Go! Sudoku is a sudoku puzzle game for the PlayStation Portable, released in Europe on December 2, 2005 and North America on March 21, 2006. It was later released in Japan on April 27, 2006 under the name of Kazuo (カズオ), as Nikoli holds the trademark for Sudoku. The game was mildly received by gamers and professional critics.

Features
The base game features 1000 Sudoku puzzles grouped by difficulty, as well as various modes, customizable grids and multiplayer. 200 more puzzles are available for download from the Go! Sudoku official website, and players can add their own custom backgrounds to the games.

Bugs
Many players as well as professional reviewers have reported a major glitch in the PSP title, in which a mysterious message dialog pops up at semi-regular intervals throughout the game. The dialog box covers the entire playing board and interrupts the gameplay by preventing players from seeing the board or making changes to it. The dialog box is titled "Attention!" and only contains the words "Please wait..." There is no way to close the dialog box, though it will vanish on its own usually after about 15 seconds.
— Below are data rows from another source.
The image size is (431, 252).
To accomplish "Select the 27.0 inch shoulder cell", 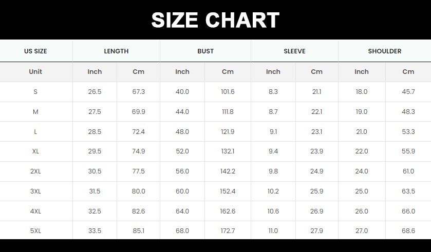I will tap(362, 231).
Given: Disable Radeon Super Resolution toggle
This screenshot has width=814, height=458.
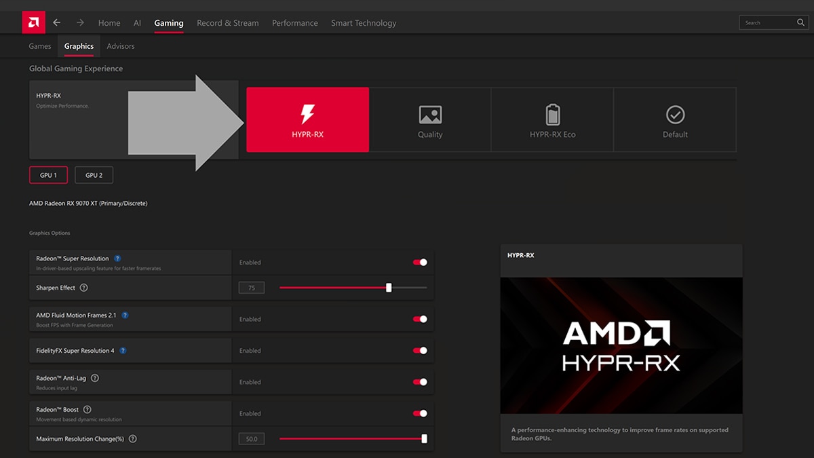Looking at the screenshot, I should (x=421, y=263).
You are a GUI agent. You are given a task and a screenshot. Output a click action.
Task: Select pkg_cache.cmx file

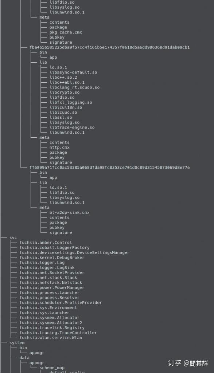click(x=66, y=32)
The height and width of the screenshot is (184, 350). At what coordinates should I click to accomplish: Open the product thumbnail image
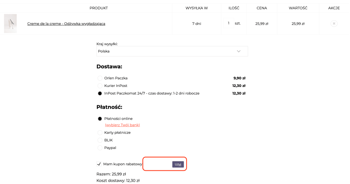click(10, 23)
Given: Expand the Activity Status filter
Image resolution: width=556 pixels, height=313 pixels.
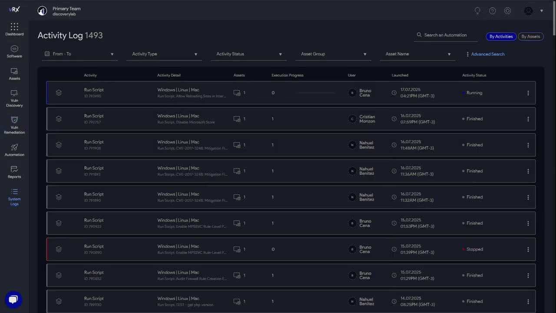Looking at the screenshot, I should [x=249, y=54].

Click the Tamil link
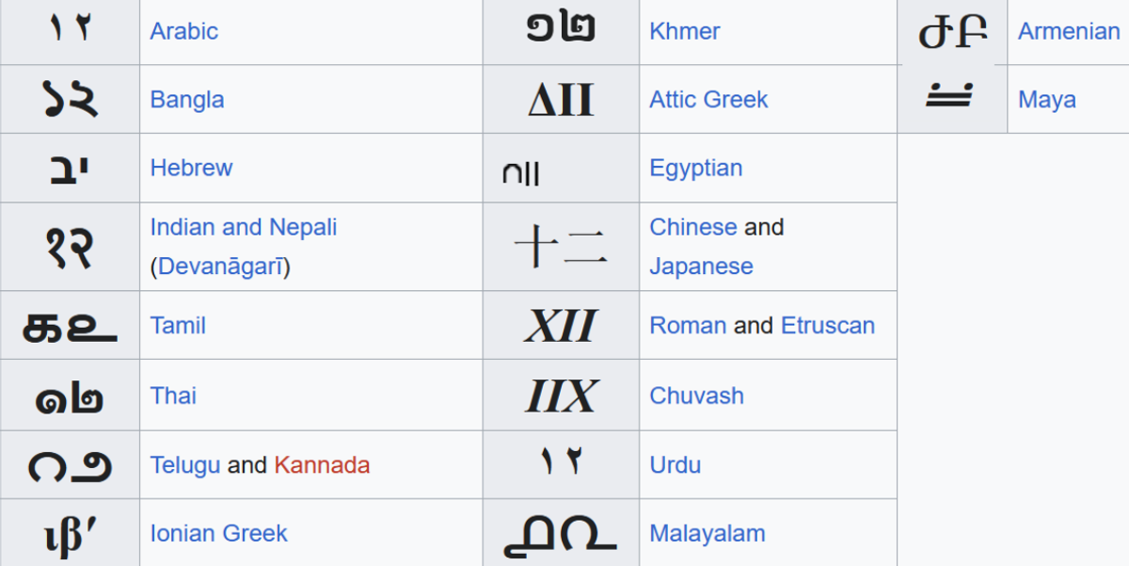[x=178, y=326]
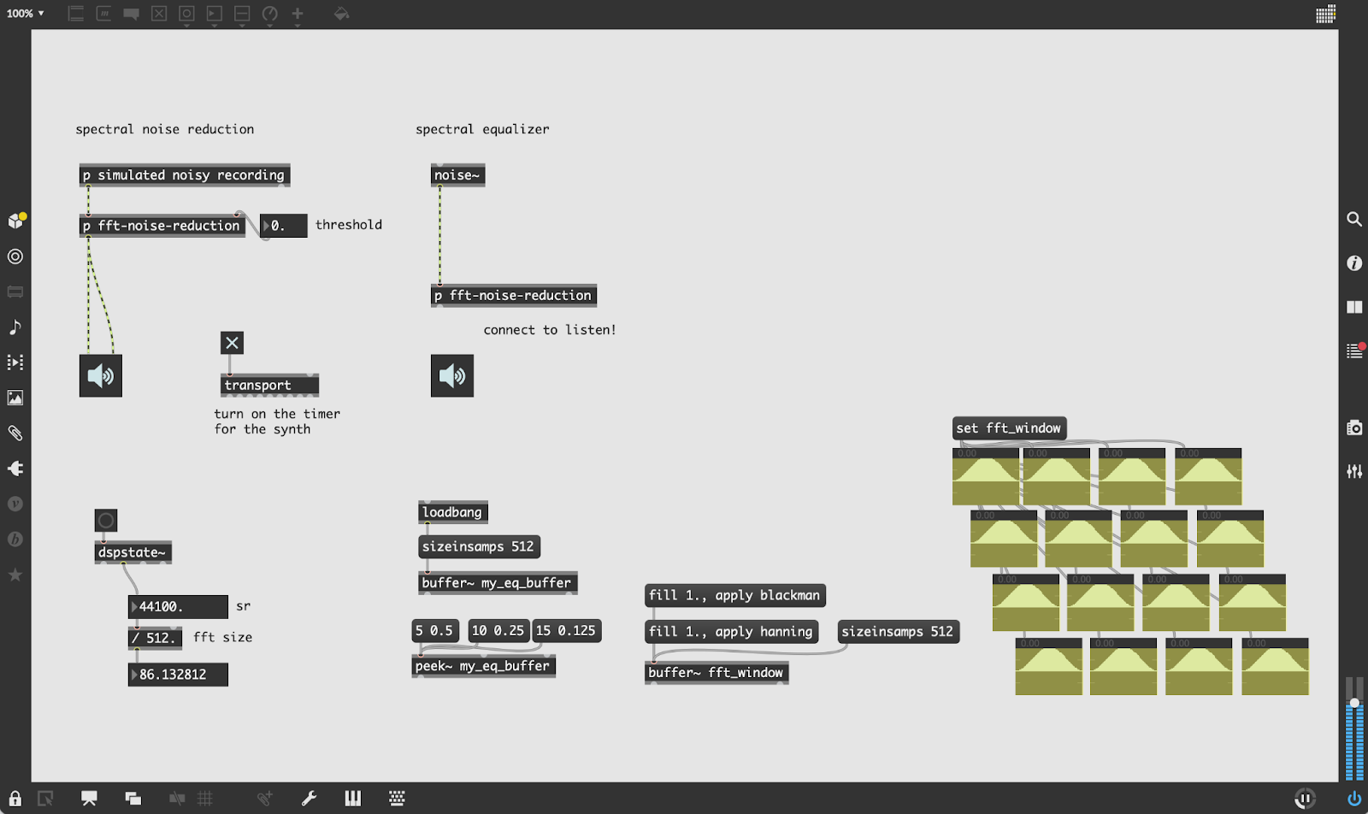Turn audio off with the power button
Viewport: 1368px width, 814px height.
coord(1354,799)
The problem is exacerbated due to Go! Sudoku being a single-player game that is played against the clock. Since the object of the game is to complete each puzzle in as little time as possible, with points being awarded based on how quickly the player finishes, the frequent appearance of the message dialog hinders any attempts at beating one's previous high scores, largely negating the competitive element of the single-player gameplay. The bug is even more obtrusive during multiplayer competitive play as it conveys a significant advantage to the player who does not encounter the bug. Additionally, the frequency of the dialog box popping up appears to increase with time, forcing users to eventually exit out of the game completely and restart.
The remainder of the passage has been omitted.